- Your goal -
In the records below, format the lines from the one containing "You are a GUI" through the end of the records as a Markdown table with the columns Row and Line, skipping blank lines. Leave out the pictures.

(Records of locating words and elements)
================================
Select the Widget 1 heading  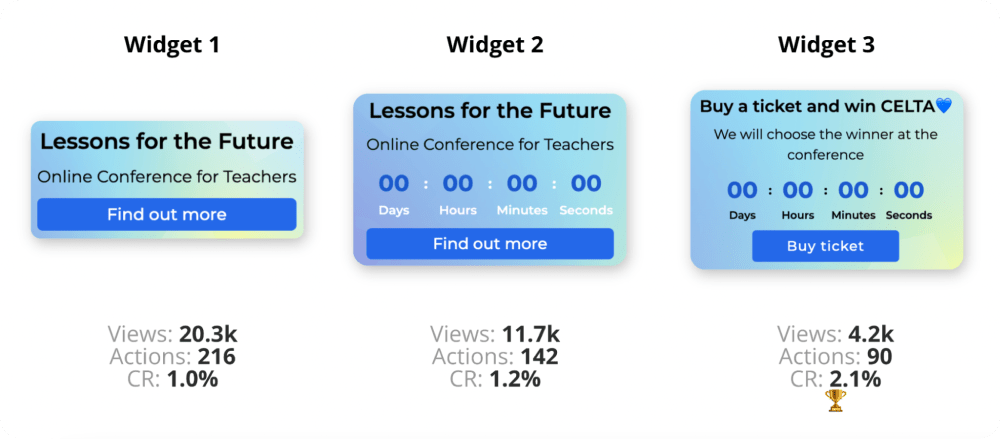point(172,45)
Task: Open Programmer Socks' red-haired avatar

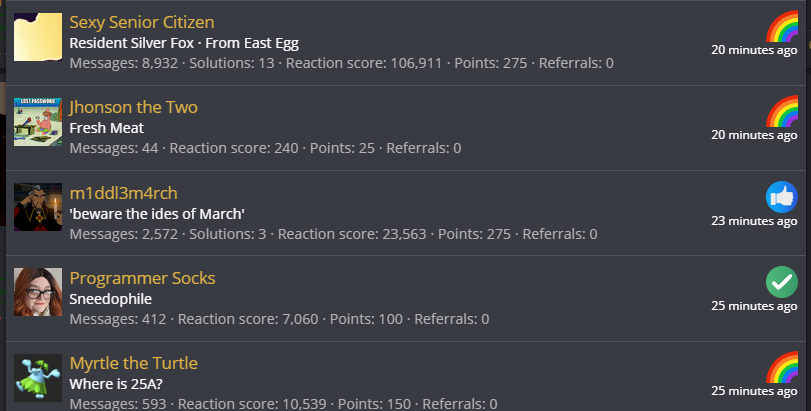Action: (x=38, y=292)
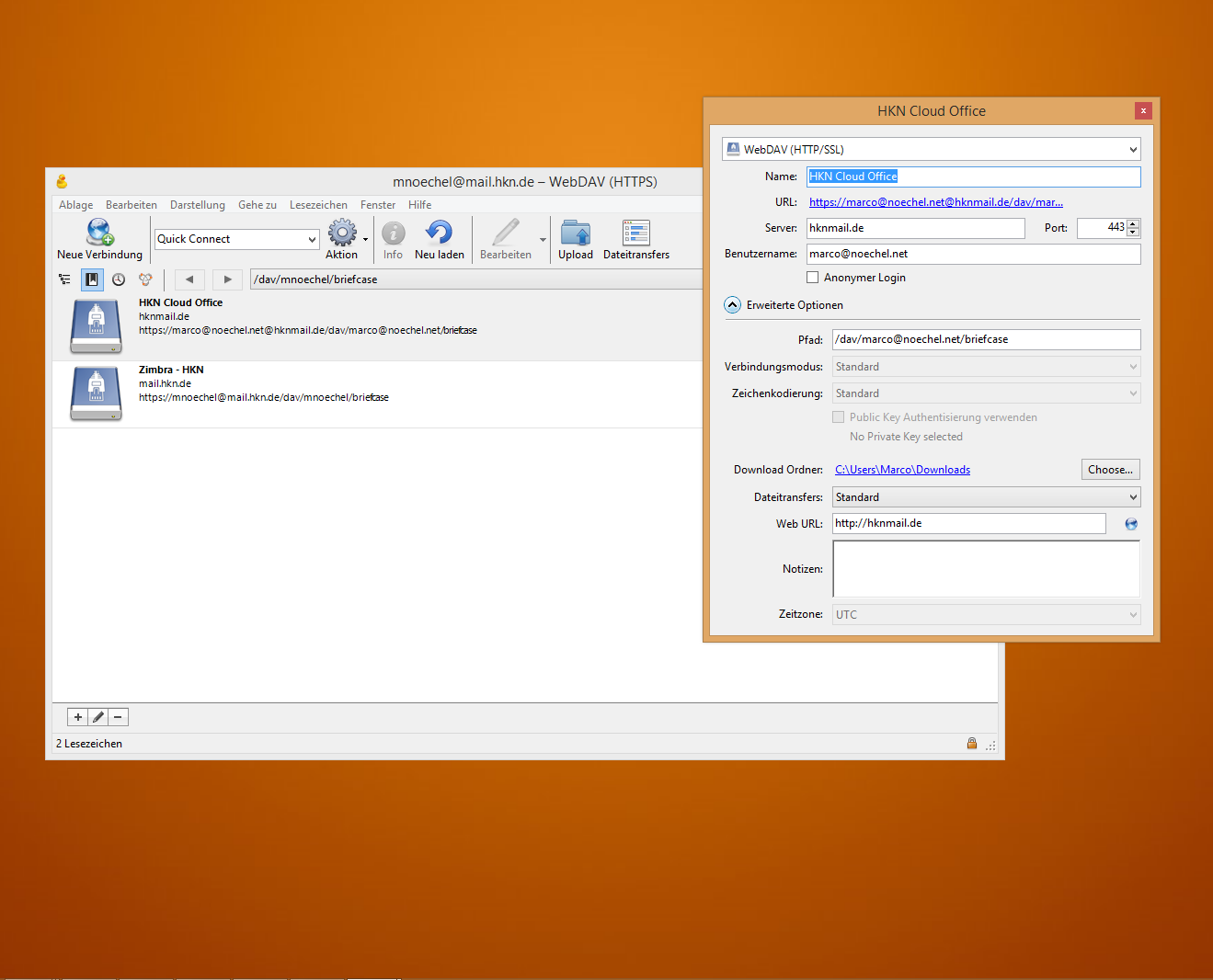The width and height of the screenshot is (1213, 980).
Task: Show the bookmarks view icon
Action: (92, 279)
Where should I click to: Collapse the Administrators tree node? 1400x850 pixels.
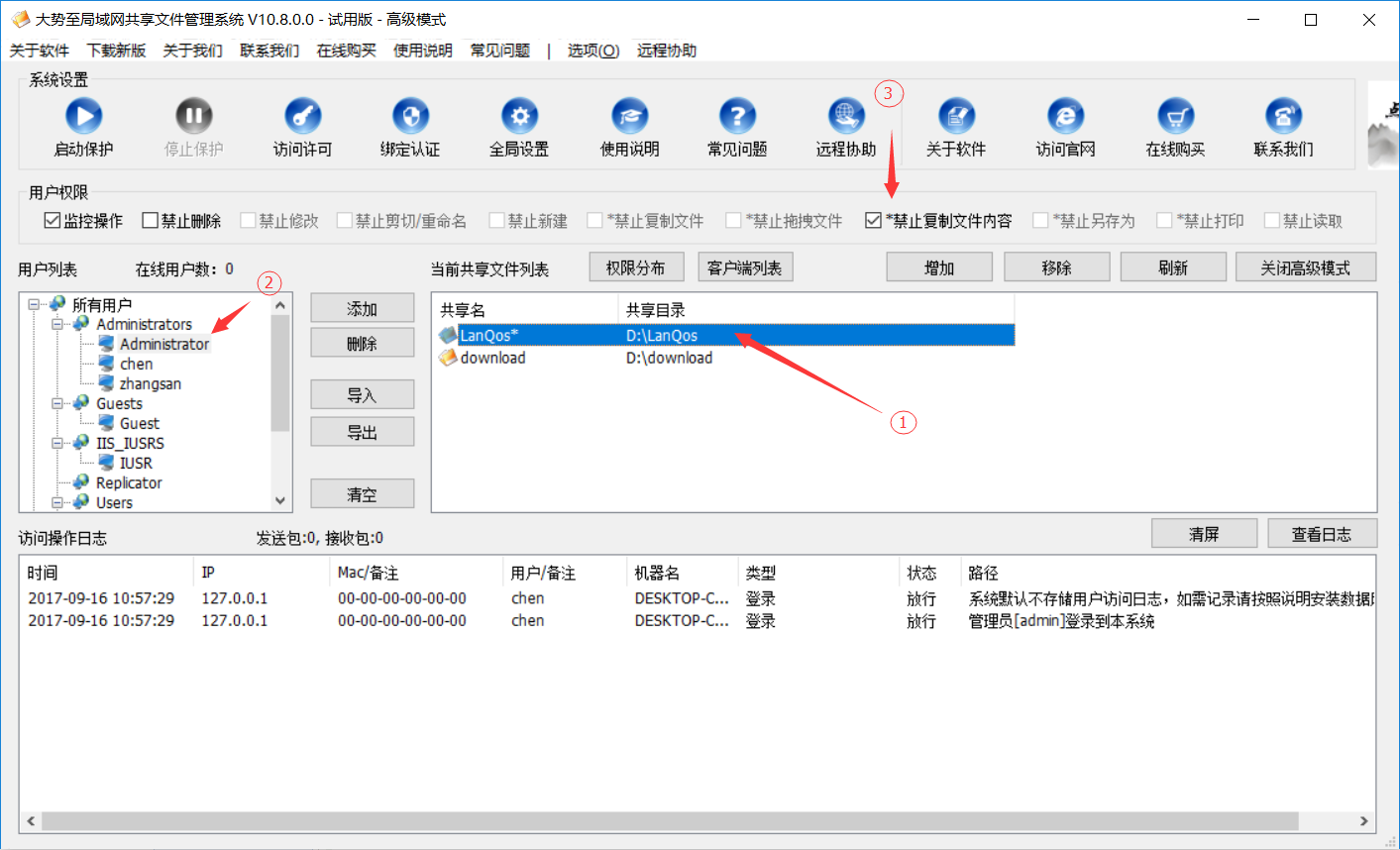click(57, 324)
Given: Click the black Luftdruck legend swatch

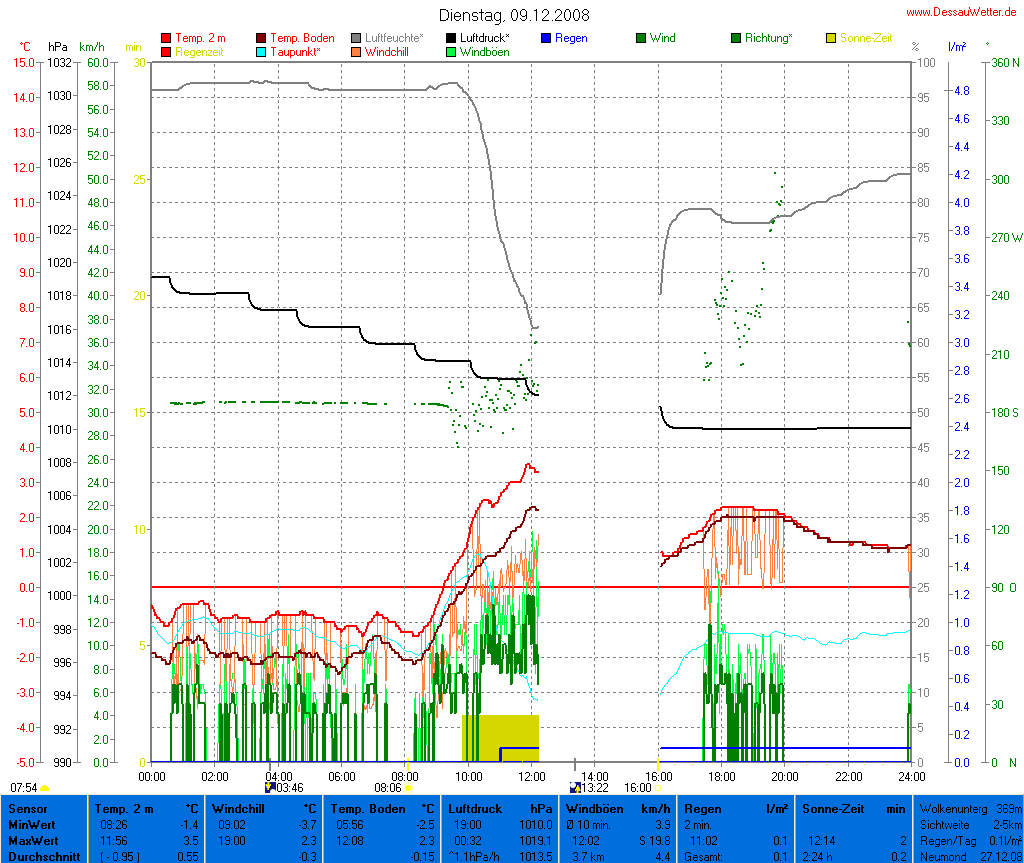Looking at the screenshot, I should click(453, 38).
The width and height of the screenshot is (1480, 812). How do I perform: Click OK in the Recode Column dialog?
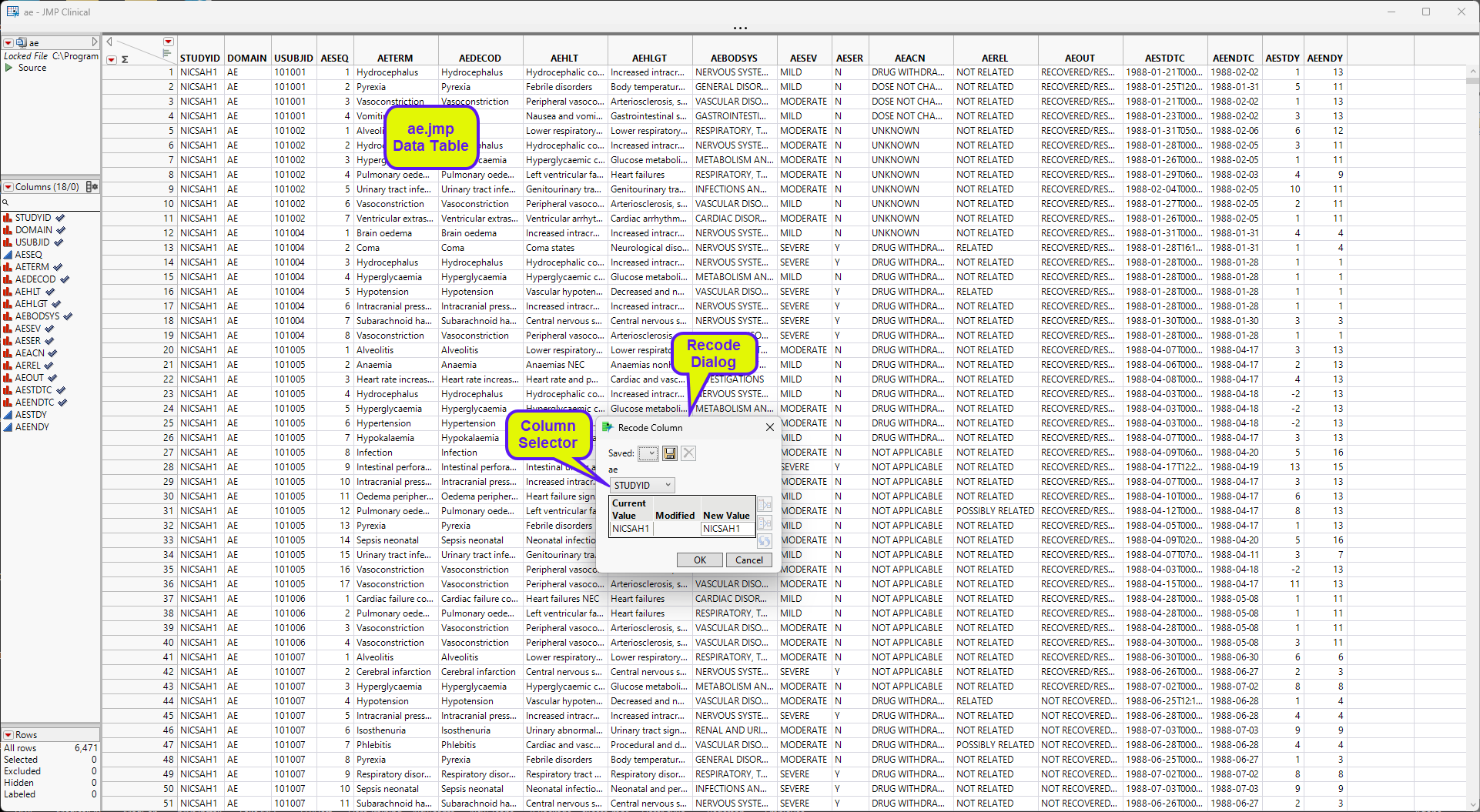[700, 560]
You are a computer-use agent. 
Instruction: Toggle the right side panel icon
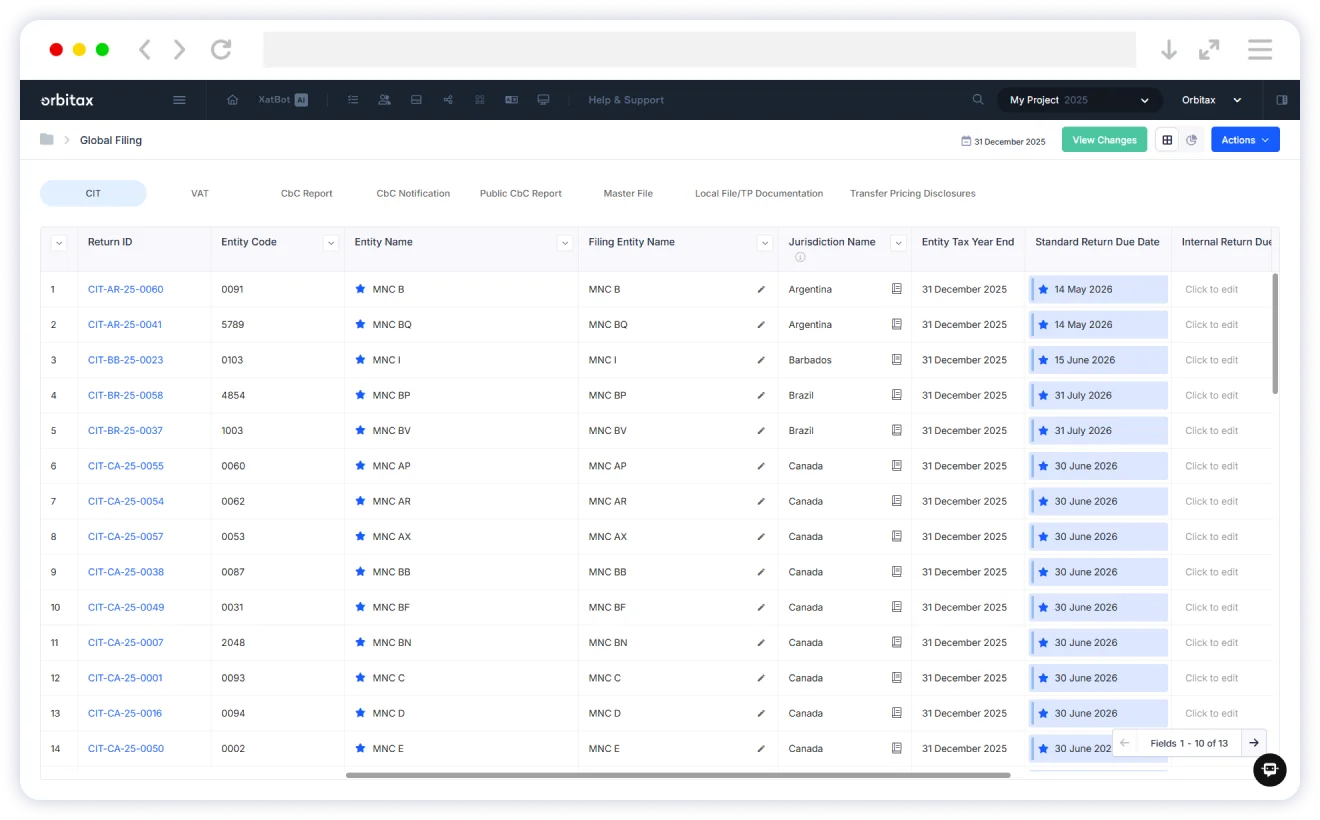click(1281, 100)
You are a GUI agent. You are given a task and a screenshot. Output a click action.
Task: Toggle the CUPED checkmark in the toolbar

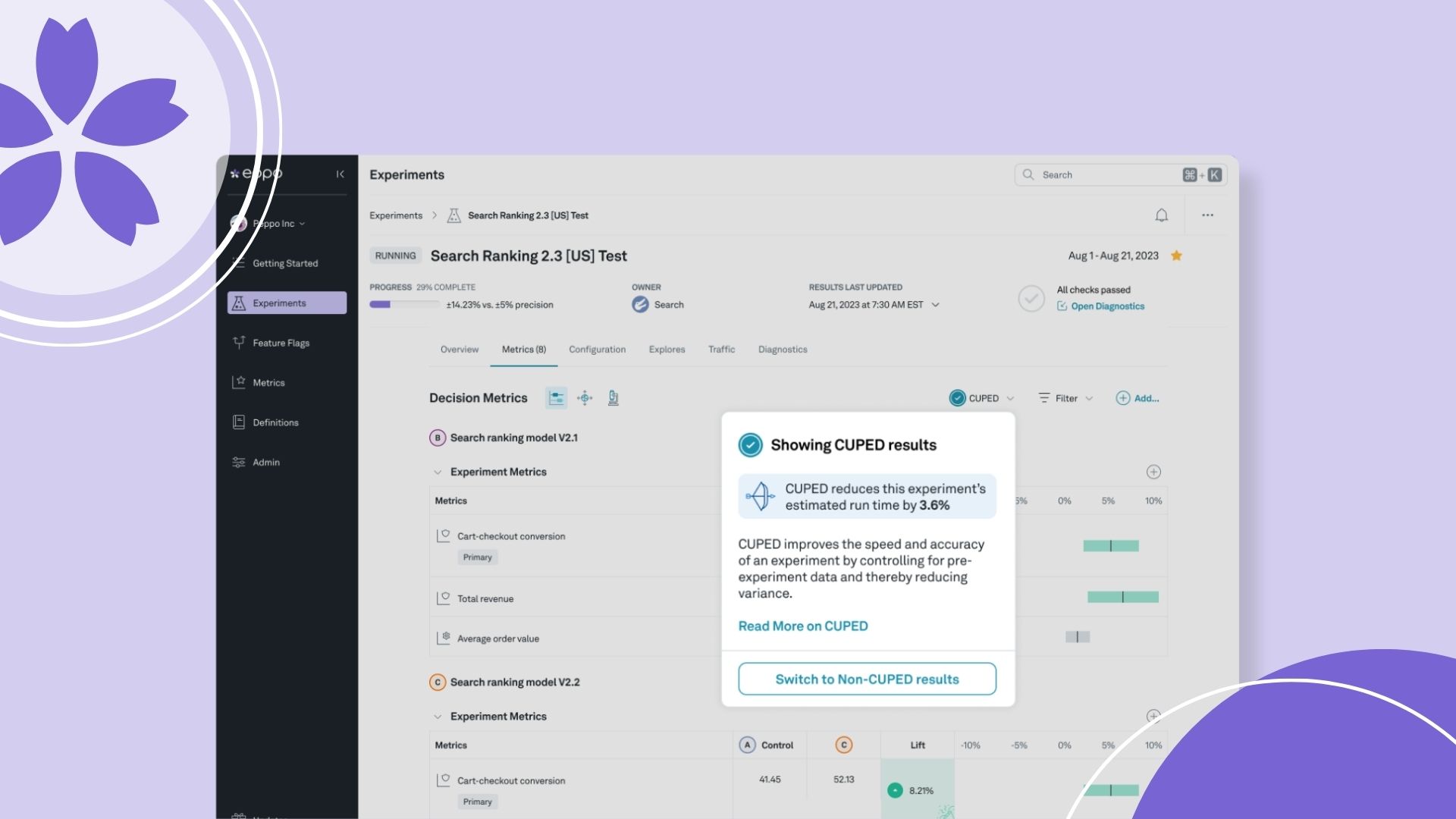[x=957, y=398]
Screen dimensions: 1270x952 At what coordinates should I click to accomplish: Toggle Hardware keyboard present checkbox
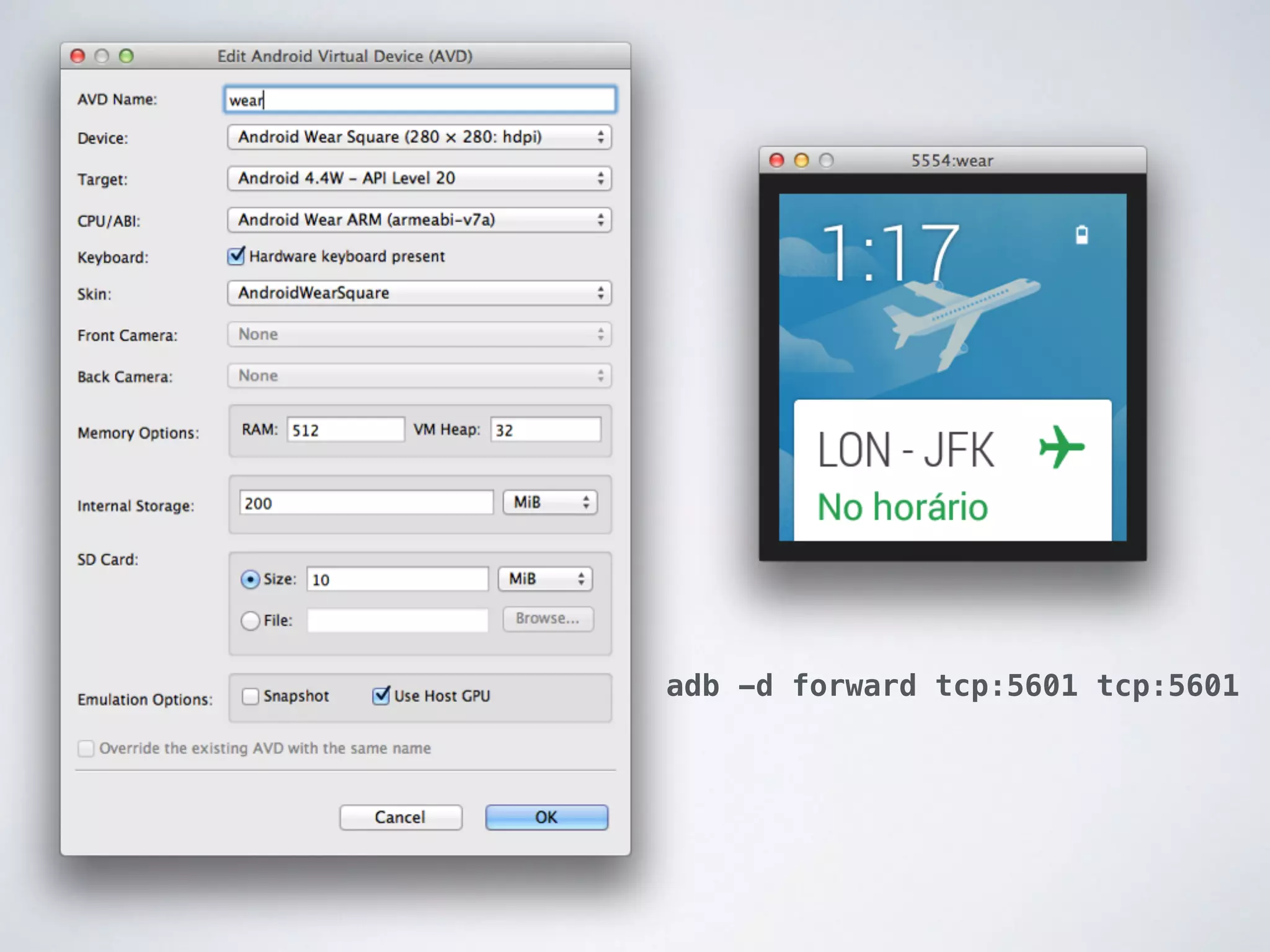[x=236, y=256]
================================
- The result -
| Row | Line |
|---|---|
| 1 | You are a GUI agent. You are given a task and a screenshot. Output a click action. |
| 2 | Task: Toggle the CUPED checkmark in the toolbar |
| 3 | [x=957, y=398] |
| 4 | Screen dimensions: 1270x952 At what coordinates should I click to accomplish: Toggle Hardware keyboard present checkbox |
| 5 | [x=236, y=256] |